I had initially restricted this to purely increasing, but we decided relatively early on that monotonicity was sufficient. Part of what enables this is that we error upon scalar indexing by a duplicated axis value. currently don't allow indexing by scalar axis value for dimensional axes, so there's never a question of what to do for repeated axis values. Even if we decide to eventually allow scalar indexing, we could simply define it to return the first value, which seems quite sensible to me.
timholy
commented
8 years ago Thanks for the clarification, I hadn't thought of the repeated value issue. Can you point me to some background? Esp. that might clarify what "use" repeated indices have?
I should add a clarification of my own: my real question was regarding monotonically decreasing sequences. I don't see the need to support them personally, but the basic concept of fast searching applies to any monotonic sequence, so I thought I'd ask.
mbauman
commented
8 years ago I'm not sure how much of my thinking here made it onto public venues… or still remains in my head for that matter (see my edit above). Here's a bit of a brain dump… which should probably be split across multiple issues.
This comes down to how I've categorized axis types into Dimensional or Categorical. It determines two things: which indexing-by-axis-value methods are supported and how lookup is performed.
| Dimensional (sorted) | Categorical (unique elements) | |
|---|---|---|
| Scalar indexing | only with !(T <: Real), error on dupes |
yes, no dupes by construction |
| Interval indexing | yes | not implemented |
| Vector indexing | not implemented | yes |
| Lookup methods | searchsorted, searchsortedfirst |
findfirst, findin (should move to hashing) |
So: I think a decreasing sequence could work just as well as an increasing one (assuming it implements the search interface properly), but I've not given that case much thought. At a minimum, It'll most likely break my searchsortednearest extension to the search API.
The restriction on Scalar indexing in Dimensional {T<:Real} AxisArrays is just to prevent ambiguity between location-based and axis-value-based indexing. It'd be interesting to experiment with making UnitRange-axis AxisArrays behave like an OffsetArray, but I think it'd wreck havoc with float axes and non-UnitRange integer axes.

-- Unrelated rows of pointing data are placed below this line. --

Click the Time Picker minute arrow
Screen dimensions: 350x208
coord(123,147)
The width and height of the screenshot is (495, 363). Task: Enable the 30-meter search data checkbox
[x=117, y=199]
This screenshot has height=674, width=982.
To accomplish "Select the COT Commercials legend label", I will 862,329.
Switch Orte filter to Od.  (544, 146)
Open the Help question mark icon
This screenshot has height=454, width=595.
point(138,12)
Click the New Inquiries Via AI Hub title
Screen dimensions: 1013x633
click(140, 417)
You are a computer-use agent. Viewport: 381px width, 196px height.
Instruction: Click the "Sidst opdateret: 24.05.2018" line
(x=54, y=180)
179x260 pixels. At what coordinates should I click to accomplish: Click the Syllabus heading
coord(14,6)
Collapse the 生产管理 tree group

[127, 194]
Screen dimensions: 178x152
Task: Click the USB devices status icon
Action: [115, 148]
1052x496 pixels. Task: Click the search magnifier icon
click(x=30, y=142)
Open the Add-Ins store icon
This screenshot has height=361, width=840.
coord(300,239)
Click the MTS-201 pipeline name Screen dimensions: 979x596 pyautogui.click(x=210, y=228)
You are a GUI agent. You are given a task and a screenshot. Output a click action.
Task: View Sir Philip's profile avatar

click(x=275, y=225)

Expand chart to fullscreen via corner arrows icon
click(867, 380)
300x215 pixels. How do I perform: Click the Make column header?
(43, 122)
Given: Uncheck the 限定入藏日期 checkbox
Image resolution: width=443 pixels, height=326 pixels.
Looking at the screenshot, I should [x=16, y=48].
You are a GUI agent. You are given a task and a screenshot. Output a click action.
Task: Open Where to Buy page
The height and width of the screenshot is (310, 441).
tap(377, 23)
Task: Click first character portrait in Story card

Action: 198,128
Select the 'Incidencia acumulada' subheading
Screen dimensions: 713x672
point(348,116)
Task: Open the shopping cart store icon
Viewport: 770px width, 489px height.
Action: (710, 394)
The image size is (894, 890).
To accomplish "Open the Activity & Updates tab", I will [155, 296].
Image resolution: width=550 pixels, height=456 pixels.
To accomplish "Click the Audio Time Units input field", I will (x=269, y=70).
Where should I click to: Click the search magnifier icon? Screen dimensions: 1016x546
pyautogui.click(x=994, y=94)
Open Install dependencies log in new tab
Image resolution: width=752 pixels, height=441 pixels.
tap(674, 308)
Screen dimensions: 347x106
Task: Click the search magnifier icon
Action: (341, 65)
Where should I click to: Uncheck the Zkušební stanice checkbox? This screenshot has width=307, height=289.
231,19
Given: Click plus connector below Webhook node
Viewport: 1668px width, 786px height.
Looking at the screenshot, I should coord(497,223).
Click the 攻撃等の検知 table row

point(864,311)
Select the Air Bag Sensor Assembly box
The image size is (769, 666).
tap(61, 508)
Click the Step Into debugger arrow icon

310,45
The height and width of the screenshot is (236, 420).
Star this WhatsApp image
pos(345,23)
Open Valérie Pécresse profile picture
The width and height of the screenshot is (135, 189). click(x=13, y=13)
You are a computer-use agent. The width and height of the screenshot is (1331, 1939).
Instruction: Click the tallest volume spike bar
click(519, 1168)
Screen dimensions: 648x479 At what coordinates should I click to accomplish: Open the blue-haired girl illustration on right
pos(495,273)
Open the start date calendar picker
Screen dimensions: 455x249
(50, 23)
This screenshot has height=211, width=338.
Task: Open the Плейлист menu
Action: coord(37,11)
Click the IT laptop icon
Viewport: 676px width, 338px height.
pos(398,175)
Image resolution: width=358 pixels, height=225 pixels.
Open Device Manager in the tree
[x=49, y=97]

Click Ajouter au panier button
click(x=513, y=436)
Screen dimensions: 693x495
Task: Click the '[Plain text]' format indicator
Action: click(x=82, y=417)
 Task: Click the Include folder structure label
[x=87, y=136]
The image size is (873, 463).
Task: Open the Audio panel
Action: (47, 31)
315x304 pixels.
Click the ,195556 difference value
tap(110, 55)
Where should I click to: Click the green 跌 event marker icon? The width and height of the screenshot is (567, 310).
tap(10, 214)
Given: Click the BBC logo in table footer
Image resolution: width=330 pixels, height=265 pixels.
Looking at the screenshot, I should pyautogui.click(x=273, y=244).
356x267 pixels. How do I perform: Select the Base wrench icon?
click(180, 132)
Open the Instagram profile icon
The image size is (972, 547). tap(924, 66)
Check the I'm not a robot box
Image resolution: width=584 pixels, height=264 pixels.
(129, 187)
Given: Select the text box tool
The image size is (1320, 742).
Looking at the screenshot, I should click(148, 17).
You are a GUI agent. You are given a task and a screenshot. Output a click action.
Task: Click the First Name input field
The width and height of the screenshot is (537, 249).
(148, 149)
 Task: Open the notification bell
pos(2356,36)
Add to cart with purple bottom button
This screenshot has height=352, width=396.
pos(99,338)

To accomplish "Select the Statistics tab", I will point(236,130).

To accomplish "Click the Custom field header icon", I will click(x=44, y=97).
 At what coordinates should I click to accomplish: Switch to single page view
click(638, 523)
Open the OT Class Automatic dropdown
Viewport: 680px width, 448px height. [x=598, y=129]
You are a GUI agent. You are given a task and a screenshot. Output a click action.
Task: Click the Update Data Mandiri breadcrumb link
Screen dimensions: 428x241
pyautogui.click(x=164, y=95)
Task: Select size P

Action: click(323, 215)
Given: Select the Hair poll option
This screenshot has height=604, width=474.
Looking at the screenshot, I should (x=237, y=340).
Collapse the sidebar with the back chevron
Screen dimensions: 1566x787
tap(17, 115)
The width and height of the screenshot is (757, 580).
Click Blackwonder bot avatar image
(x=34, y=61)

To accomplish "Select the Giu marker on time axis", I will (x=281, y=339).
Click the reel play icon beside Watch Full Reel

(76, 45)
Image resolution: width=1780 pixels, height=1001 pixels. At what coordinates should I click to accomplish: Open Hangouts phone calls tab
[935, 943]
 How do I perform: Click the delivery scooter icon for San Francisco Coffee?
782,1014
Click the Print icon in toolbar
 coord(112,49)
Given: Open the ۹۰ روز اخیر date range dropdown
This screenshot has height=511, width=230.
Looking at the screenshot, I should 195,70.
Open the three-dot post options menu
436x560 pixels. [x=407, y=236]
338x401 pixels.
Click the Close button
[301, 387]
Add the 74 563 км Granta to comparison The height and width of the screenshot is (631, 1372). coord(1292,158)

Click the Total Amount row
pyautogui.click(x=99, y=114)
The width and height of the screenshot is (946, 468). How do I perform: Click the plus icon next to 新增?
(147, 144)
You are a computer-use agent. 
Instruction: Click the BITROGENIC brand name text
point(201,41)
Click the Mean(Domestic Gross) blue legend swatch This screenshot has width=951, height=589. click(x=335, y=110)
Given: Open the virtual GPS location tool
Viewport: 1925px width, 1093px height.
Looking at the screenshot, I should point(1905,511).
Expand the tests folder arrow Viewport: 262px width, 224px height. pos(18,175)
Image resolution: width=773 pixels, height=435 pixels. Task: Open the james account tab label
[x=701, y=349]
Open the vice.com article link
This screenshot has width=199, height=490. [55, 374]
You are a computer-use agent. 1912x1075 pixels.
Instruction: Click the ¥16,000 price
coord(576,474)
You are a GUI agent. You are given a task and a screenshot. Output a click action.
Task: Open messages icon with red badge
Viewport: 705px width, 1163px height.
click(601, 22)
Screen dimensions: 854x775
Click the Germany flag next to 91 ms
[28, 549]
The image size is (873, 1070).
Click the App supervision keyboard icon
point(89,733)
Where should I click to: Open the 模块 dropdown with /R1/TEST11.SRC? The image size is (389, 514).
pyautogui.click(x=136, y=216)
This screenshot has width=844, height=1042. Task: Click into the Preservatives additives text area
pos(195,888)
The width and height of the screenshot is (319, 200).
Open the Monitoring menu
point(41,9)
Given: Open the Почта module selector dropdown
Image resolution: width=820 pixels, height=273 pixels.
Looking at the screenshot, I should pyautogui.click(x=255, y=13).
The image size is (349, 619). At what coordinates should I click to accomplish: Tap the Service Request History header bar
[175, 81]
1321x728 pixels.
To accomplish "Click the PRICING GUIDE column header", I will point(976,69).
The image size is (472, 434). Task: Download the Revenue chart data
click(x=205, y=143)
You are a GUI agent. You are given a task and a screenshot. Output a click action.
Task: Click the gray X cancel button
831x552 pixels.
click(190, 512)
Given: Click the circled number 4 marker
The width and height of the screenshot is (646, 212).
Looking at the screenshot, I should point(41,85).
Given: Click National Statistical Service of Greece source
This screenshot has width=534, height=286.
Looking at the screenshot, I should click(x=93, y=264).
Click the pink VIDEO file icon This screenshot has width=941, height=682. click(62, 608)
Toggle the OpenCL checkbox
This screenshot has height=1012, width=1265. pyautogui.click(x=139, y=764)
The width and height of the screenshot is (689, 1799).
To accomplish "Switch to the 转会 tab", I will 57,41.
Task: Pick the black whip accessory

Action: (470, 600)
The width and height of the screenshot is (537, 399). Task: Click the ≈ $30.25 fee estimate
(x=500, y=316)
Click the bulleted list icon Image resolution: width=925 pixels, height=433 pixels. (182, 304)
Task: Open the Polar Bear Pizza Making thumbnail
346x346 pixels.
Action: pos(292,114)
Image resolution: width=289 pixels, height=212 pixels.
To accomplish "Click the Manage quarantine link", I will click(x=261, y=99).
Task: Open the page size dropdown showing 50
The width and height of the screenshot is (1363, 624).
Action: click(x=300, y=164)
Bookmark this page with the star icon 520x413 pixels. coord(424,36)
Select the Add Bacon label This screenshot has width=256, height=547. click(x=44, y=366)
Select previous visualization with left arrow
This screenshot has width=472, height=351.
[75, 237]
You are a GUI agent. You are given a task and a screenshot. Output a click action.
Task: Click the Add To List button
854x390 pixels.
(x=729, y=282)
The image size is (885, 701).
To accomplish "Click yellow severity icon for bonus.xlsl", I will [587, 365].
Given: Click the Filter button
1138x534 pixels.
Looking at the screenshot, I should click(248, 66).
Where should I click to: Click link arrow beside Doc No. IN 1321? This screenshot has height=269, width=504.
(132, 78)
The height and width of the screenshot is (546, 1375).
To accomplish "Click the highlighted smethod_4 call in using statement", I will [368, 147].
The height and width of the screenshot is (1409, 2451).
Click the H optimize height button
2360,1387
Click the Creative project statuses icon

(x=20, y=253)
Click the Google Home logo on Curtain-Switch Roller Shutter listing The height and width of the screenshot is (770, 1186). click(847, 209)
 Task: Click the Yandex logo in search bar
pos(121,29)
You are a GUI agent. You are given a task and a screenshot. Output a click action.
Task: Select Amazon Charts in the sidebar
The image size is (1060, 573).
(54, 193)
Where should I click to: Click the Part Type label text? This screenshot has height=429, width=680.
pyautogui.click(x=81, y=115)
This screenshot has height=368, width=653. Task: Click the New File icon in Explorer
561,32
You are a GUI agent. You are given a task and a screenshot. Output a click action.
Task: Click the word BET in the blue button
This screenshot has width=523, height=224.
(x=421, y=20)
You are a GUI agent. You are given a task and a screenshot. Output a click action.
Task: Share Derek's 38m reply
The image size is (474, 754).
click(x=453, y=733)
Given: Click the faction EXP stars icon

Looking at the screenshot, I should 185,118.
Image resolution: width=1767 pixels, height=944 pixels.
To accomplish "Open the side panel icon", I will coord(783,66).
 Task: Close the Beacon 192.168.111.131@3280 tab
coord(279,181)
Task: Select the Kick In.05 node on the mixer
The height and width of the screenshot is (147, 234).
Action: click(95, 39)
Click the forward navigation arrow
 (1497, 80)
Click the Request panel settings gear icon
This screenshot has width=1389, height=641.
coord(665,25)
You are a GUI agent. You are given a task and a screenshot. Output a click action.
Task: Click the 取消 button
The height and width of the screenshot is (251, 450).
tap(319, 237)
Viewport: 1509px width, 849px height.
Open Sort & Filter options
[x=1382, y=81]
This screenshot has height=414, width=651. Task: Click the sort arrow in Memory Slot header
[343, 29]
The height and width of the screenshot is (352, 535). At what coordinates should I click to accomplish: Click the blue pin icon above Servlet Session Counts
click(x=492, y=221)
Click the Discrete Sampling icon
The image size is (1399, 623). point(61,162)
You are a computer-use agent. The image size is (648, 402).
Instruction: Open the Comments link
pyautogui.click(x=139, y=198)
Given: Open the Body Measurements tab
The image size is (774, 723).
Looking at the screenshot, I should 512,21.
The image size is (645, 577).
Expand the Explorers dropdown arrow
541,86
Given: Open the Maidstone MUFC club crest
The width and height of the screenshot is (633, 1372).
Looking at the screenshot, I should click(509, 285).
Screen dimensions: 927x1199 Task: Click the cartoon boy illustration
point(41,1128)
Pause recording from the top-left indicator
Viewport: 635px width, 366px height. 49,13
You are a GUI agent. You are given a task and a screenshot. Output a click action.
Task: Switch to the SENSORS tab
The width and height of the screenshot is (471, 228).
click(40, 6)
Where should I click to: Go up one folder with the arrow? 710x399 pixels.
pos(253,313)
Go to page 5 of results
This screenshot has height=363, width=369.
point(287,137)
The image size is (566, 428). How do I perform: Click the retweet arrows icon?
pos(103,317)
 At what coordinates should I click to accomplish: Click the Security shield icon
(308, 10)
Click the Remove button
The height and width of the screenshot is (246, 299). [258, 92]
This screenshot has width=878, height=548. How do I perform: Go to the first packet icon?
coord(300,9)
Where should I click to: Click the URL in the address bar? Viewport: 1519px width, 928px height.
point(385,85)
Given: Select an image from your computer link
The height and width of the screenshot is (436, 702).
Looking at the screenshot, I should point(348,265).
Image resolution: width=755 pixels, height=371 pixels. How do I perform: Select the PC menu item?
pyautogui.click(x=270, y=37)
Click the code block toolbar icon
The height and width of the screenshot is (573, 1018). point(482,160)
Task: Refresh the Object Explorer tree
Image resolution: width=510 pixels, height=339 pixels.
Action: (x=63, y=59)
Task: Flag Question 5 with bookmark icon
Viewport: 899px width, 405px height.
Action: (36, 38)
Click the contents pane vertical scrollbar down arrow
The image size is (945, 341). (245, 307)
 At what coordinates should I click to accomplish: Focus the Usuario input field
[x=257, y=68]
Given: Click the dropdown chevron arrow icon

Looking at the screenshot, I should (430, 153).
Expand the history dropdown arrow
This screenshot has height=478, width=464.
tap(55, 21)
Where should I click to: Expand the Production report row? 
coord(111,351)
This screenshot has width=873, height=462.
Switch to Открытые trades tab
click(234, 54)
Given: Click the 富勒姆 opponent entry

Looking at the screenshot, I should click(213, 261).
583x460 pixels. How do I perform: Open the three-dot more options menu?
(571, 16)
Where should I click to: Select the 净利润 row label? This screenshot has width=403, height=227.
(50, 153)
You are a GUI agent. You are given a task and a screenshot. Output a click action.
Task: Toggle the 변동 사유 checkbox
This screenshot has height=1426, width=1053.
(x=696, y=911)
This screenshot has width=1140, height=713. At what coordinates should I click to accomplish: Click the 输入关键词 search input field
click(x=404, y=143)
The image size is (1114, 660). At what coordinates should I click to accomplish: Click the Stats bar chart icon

I'm concerned that the distinction between indexing a float axis by value (2.0) or integer location (1) is too subtle for general use.
It's worth noting that Panda's indexing scheme currently allows this in some regards: if an "axis" is float or integer, then by-axis-value lookup takes priority over location-based indexing in their default x[] API… but I've always found it to be surprising, and they're thinking about changing it. They're able to get away with this to some extent because of the way python objects expose the __array__ API separately from the x[] interface, and they additionally have dedicated x.loc[] and x.iloc[] methods for by-axis-value-lookup and by-location-indexing, respectively. All in all, it's fairly confusing… especially once you start considering slicing (which sometimes acts like closed intervals across the label locations).
A better example is xarray, where they have dramatically simplified this scheme: x[] is always location, x.loc[] is always axis-based. They've additionally added x.sel() and x.isel() APIs to enable specifying the axis name as a keyword argument, which is very clever, but has an unfortunate interaction with NumPy's heisenviews and assignment.
As far as repeated axis values go, this was implemented in #16 for a use-case in Sims.jl. It's not hard to check for multiple values upon scalar lookup and error. And to be honest, I was surprised at how little impact this had on the code.
Pandas allows duplicates but is "type-unstable" here, returning a scalar or vector if there are dupes. Interestingly, xarray also allow dupes and always returns xarrays from indexing… even scalar indexing by integer locations.
Now that the axis information is stored as proper Axis types, one possible way to both allow an unchecked constructor and fix #14 would be to move the sort check into the Axis constructor. We could even go further, and make Axis an abstract super type of all these traits, with the Axis constructor returning the appropriate type. This could include, for example, a SortedDimensionalAxis type.
This would, of course, make the abstract Axis constructor type-unstable. It also moves more of the axis trait complexity into the foreground.